The Form 10 gives authorisation for a course of ECT. It sets the limits within which that course can proceed.

The Section 98 doctor is asked to agree that the treatment is appropriate for the patients condition and should be given, but it is still a matter for the clinical judgement of those treating the patient whether it is necessary and reasonable to begin or proceed with the course of ECT. If the Section 98 doctor does not authorise the treatment it cannot lawfully proceed.

The discussion between Section 98 doctor and patient and between Section 98 doctor and RMO should be clearly recorded in the case notes. If there has any disagreement between the RMO and the Section 98 doctor, or a modification of the RMOs treatment plan by the Section 98 doctor, this should be clearly recorded. As far as is practicable the patient should be aware of these discussions and the outcome.

The ECT treatment team should see the signed Form 10 before starting the course of ECT. A photocopied or faxed copy is acceptable, but it is not sufficient to have only oral information about the existence of the Form.

Because the Form 10 gives overall authorisation to the course of ECT and the associated anaesthetic, and the patient cannot be fully involved in decisions about the treatment, RMOs and the ECT treatment team need to be particularly aware of the need to reassess the need for treatment and any potential risks of the treatment before each individual treatment.

The patients consent status may change during the course of ECT. RMOs should, however, not rush to the assumption that a patient is consenting. It is more likely that refusal to consent or inability to consent will only gradually change to valid consent, when a Form 9 may be signed.

After any approved course of ECT, the Commission expects to receive a Section 99 report on the treatment and its outcome. This report should be completed at discharge from detention or renewal of detention, whichever comes first. A yearly report is requested in Restricted patients. Any problems will be fed back to the Section 98 doctor involved and will be noted by the Commission.

5. Urgent treatment of detained patients (Section 26,18,58 etc.)

Section 102 provides for the possibility of emergency ECT in circumstances where Part X of the Act applies, but where it has not been possible to await the arrival of a Section 98 doctor.

There are 4 possible circumstances - that ECT is immediately necessary

  • to save the patients life
  • to prevent serious deterioration
  • to alleviate serious suffering (and the treatment is not hazardous)
  • as the minimum necessary intervention to prevent the patient being violent or dangerous to self or others (and the treatment is not hazardous)
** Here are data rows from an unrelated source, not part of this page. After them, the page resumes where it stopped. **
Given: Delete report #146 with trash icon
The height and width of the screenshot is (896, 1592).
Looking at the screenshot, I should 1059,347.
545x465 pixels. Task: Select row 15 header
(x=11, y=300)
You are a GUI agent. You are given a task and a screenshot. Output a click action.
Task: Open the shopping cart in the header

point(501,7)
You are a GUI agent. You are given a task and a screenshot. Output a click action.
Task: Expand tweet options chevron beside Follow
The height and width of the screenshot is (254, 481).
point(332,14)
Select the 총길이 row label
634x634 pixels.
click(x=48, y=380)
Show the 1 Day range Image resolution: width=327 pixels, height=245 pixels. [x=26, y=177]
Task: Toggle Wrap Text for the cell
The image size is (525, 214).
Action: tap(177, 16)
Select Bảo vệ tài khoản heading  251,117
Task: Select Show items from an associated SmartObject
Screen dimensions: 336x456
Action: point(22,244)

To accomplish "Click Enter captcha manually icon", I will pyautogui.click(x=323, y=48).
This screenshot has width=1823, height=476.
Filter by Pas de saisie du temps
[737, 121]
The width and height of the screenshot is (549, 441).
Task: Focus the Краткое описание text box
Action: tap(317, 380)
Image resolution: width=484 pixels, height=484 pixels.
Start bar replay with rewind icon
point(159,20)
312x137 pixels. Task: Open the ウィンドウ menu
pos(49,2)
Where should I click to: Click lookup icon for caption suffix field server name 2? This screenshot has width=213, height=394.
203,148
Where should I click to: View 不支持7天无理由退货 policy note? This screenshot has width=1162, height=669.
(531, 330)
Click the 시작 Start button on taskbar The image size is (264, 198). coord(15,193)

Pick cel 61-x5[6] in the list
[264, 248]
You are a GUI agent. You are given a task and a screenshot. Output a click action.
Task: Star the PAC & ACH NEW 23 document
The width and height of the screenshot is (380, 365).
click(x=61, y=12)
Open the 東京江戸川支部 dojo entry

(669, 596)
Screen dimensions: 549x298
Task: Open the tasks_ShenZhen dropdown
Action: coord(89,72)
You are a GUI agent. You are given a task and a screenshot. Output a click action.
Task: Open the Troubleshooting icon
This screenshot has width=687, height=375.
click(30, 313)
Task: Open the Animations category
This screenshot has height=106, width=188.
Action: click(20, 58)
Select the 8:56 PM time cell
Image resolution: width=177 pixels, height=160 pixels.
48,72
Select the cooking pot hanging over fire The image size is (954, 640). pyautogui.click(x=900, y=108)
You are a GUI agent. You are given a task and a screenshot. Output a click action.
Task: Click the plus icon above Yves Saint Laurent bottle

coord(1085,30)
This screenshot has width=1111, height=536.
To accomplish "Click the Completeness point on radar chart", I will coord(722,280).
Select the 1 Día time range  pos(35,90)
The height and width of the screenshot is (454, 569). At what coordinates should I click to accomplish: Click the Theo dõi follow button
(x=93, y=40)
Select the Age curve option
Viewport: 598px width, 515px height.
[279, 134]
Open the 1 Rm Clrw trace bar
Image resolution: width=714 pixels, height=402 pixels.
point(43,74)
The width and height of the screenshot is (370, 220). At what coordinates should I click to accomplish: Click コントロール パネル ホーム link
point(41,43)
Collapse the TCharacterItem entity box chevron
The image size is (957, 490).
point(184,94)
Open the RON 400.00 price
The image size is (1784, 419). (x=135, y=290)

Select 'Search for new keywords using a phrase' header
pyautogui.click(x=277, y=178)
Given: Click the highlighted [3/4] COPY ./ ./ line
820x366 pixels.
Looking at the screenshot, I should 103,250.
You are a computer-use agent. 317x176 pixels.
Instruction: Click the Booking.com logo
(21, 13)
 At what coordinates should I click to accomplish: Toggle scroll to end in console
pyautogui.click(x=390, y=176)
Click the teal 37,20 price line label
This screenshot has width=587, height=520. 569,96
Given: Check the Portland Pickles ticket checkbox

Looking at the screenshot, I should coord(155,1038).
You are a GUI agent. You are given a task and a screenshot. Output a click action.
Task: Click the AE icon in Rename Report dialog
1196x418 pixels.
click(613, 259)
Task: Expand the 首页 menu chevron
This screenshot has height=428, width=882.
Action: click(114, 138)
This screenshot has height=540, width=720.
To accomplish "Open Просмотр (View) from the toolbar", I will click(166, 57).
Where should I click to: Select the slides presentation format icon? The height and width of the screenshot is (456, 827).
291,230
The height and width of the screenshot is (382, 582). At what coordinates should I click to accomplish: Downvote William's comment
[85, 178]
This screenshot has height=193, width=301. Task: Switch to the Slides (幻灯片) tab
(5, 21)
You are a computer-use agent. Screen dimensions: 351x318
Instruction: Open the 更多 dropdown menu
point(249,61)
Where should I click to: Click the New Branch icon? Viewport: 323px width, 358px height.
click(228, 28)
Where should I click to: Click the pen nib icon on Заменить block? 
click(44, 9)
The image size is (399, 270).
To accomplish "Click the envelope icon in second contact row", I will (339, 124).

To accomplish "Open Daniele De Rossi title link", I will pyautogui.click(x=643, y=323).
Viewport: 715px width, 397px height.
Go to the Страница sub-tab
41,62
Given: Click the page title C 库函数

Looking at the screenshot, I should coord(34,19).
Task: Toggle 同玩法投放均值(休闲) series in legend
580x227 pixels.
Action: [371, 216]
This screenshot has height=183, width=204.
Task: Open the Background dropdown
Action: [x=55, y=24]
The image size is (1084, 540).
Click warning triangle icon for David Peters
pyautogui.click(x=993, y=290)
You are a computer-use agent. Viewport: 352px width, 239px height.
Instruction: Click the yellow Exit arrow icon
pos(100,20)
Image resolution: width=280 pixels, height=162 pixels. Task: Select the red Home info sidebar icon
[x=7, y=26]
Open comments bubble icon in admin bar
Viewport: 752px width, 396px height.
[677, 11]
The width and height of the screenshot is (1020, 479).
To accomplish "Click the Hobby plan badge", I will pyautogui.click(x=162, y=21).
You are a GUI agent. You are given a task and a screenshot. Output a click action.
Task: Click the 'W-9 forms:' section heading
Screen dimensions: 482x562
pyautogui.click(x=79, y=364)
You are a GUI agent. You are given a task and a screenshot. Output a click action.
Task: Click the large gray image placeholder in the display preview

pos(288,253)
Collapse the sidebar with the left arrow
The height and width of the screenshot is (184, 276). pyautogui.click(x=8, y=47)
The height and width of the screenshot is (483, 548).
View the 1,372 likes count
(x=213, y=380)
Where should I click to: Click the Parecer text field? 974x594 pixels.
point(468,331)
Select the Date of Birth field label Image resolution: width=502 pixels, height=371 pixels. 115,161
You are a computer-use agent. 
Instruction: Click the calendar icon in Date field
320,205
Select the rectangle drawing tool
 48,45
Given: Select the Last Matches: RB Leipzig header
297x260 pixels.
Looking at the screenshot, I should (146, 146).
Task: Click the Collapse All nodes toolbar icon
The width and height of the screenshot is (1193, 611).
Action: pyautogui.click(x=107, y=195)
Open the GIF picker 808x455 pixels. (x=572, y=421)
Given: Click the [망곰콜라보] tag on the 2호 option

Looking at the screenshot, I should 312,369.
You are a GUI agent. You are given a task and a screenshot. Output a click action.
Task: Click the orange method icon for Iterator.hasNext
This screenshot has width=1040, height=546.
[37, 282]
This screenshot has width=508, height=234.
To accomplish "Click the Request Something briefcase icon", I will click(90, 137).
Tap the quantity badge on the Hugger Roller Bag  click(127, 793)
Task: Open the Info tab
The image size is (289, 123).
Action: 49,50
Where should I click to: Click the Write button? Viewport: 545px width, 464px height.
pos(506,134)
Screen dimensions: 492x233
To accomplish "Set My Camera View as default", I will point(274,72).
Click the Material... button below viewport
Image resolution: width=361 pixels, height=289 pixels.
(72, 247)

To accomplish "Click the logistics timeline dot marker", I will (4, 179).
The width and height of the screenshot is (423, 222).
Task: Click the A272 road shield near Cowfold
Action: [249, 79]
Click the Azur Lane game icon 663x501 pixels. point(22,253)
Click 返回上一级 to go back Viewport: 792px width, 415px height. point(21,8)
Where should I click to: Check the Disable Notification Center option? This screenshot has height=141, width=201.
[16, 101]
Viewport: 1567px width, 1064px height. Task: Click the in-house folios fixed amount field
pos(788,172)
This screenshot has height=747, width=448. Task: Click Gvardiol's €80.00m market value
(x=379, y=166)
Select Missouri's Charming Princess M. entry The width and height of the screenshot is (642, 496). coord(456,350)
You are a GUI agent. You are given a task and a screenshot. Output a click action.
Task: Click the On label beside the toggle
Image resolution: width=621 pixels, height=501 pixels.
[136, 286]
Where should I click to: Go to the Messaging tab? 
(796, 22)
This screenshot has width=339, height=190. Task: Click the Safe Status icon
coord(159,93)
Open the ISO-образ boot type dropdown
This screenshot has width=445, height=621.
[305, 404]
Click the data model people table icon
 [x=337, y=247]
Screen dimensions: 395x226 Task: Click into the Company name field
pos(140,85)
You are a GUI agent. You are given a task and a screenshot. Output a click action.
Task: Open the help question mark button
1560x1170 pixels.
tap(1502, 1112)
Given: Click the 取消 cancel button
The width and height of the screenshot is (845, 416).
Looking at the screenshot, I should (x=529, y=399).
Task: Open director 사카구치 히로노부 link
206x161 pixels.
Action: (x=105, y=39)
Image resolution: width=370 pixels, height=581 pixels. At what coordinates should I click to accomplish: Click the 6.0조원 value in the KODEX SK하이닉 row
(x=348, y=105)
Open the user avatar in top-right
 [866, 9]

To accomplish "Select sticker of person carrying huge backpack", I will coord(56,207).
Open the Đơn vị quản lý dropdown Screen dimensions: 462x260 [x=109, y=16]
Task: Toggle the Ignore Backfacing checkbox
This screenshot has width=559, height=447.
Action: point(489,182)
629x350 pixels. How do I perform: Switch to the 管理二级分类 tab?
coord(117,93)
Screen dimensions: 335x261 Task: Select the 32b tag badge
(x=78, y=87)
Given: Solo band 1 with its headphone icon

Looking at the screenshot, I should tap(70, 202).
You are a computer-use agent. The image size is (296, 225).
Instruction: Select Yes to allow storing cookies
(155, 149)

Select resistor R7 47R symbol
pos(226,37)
Section 102 treatment should never be given unless a Section 98 doctor visit has already been requested.

It should usually only be necessary to give one Section 102 treatment (or exceptionally two treatments) before the Section 98 doctors visit. Where ECT is seen as necessary at the very beginning of a Section 26 period of detention, the Commission will accept a request for a Section 98 doctor visit during Section 24/25 detention, but the doctor cannot visit until the Section 26 detention has started.

It is good practice to have a second opinion from another consultant before proceeding with Section 102 treatment.

Every Section 102 treatment must be reported to the Mental Welfare Commission (in the form suggested in Appendix D in the MWC letter appended to the MH(S)A Code of Practice)

6. Advice

The Commission has a member of professional staff available during working hours to give telephone advice and discuss individual problems. The Commission cannot give a legal opinion. This is available from the Health Service Central Legal Office.